**Exercise brief**
Which rows below contain the word "browser", counting only matches with the same case? Return each of those rows in full.

**Provided entries**
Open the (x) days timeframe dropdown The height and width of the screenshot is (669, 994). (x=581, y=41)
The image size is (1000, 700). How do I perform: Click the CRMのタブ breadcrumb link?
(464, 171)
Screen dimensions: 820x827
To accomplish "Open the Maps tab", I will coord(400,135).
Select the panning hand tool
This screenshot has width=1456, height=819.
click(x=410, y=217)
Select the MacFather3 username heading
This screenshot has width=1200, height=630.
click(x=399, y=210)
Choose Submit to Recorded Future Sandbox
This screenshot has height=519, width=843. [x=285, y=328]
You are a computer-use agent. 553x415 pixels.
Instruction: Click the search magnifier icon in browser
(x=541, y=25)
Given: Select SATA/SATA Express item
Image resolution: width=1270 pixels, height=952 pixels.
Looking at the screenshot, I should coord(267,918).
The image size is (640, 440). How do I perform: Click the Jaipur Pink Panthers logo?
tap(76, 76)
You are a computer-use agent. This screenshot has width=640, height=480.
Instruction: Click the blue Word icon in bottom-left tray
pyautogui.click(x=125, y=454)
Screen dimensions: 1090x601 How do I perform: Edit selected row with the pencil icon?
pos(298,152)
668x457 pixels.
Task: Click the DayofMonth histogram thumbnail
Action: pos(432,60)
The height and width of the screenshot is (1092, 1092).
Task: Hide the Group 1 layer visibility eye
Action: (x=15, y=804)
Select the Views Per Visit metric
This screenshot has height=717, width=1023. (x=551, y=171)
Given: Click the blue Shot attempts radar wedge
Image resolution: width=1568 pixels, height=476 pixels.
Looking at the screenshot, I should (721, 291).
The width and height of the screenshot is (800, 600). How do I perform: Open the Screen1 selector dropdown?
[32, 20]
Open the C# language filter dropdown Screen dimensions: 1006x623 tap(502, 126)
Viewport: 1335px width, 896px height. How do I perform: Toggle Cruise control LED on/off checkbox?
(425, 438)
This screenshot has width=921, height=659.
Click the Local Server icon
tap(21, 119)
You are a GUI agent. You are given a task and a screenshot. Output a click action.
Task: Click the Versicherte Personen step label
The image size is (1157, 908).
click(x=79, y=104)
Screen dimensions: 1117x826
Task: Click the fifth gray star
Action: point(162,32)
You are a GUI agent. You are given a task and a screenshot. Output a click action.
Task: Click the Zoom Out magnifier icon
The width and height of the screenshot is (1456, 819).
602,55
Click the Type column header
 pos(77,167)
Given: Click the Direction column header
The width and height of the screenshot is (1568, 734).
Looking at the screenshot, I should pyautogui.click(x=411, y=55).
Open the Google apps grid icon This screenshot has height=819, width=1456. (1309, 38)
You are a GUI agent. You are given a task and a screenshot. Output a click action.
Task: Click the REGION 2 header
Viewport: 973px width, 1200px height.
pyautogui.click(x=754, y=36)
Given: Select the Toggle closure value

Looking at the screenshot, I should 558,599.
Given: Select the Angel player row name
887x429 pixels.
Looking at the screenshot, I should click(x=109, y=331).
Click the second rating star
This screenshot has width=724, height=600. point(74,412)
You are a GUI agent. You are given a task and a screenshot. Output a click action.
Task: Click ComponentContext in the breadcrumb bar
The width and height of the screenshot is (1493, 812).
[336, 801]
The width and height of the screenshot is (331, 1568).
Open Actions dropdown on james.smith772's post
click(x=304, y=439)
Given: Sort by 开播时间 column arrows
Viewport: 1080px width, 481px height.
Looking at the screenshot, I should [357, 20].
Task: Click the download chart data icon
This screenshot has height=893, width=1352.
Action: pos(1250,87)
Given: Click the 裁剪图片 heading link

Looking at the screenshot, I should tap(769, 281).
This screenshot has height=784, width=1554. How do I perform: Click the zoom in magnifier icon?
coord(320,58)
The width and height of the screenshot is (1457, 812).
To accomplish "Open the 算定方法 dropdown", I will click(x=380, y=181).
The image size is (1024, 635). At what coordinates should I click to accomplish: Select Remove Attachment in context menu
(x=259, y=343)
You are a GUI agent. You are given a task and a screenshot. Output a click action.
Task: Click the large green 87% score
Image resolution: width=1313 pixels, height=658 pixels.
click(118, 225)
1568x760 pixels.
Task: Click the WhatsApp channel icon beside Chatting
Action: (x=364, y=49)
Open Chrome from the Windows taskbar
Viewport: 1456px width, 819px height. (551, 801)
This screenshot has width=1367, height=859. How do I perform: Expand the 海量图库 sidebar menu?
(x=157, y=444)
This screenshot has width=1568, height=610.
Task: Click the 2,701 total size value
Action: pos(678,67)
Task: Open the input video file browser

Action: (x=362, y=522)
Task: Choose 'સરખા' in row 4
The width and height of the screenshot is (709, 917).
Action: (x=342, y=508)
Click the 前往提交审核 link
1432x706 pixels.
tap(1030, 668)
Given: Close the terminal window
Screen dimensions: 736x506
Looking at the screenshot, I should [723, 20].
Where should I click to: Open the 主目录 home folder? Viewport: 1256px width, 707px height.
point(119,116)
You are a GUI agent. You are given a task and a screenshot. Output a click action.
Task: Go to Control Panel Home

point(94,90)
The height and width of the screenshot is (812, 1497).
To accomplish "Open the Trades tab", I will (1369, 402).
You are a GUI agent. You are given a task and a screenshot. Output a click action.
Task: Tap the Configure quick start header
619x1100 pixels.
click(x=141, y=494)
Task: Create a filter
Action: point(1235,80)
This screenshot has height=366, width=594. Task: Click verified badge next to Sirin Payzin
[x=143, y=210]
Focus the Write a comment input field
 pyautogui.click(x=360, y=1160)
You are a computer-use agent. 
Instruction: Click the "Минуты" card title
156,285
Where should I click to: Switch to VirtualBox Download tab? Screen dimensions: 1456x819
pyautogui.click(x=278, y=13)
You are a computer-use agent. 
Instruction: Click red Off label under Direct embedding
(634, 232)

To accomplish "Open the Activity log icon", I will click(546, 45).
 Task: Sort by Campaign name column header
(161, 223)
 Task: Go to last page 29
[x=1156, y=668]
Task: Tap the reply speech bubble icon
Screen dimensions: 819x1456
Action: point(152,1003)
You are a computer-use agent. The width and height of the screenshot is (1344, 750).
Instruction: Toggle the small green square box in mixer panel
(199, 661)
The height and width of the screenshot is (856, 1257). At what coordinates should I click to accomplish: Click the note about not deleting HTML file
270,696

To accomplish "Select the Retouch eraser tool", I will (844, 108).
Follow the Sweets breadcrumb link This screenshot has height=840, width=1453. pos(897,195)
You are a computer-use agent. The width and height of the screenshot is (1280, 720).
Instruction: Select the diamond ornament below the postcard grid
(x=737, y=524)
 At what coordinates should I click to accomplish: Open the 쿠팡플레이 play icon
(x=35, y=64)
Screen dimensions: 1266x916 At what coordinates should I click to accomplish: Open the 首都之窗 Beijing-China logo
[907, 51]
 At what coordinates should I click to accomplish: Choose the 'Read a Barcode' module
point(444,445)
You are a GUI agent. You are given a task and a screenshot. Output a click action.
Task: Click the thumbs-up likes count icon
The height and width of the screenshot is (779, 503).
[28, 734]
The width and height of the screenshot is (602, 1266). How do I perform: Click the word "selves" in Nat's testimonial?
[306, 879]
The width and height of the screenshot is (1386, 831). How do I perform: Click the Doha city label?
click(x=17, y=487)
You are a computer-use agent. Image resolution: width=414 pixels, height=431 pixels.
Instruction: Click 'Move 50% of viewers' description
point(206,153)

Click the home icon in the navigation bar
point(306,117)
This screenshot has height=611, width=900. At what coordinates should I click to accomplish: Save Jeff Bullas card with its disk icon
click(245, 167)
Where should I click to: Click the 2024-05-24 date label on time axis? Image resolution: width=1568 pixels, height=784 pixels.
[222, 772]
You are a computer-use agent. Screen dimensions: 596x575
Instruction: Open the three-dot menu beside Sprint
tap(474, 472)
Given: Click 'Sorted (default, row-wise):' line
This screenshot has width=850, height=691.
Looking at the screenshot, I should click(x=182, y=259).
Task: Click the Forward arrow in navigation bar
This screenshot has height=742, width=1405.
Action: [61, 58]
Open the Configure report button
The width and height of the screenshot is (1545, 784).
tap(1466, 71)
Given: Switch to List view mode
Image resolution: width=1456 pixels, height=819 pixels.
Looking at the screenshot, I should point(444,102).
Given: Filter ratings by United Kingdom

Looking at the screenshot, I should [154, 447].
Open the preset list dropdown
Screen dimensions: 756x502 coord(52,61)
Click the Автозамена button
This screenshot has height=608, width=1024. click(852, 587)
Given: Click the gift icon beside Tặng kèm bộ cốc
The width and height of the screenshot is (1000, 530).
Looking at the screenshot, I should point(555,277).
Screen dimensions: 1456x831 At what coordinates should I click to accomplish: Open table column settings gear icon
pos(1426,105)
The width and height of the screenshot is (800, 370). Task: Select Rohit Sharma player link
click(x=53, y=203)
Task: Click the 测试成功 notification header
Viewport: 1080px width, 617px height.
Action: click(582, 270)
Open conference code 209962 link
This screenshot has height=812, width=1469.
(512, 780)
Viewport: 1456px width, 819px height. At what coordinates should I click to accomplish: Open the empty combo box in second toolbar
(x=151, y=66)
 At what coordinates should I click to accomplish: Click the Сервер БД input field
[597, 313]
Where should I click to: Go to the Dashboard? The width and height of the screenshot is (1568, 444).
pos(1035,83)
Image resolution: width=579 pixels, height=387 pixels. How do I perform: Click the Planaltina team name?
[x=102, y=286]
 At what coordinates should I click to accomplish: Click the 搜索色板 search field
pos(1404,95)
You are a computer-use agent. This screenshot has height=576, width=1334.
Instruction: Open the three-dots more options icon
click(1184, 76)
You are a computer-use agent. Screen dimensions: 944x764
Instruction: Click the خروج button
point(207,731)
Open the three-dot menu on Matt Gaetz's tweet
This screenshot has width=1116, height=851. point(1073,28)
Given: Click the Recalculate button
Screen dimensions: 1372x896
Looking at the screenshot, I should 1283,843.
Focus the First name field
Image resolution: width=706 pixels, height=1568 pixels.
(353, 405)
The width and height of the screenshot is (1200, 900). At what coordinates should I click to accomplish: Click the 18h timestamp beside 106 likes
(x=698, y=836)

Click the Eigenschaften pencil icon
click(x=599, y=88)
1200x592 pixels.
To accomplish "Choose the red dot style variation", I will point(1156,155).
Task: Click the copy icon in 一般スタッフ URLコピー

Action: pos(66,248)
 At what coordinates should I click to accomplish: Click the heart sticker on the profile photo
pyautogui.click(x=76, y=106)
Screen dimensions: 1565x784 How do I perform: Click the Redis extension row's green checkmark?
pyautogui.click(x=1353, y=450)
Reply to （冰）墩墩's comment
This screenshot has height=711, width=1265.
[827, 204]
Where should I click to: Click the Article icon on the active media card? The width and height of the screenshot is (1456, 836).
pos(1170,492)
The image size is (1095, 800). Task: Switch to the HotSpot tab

**Output for this task**
Instruction: Click the search magnifier icon in browser
Task: Open the input video file browser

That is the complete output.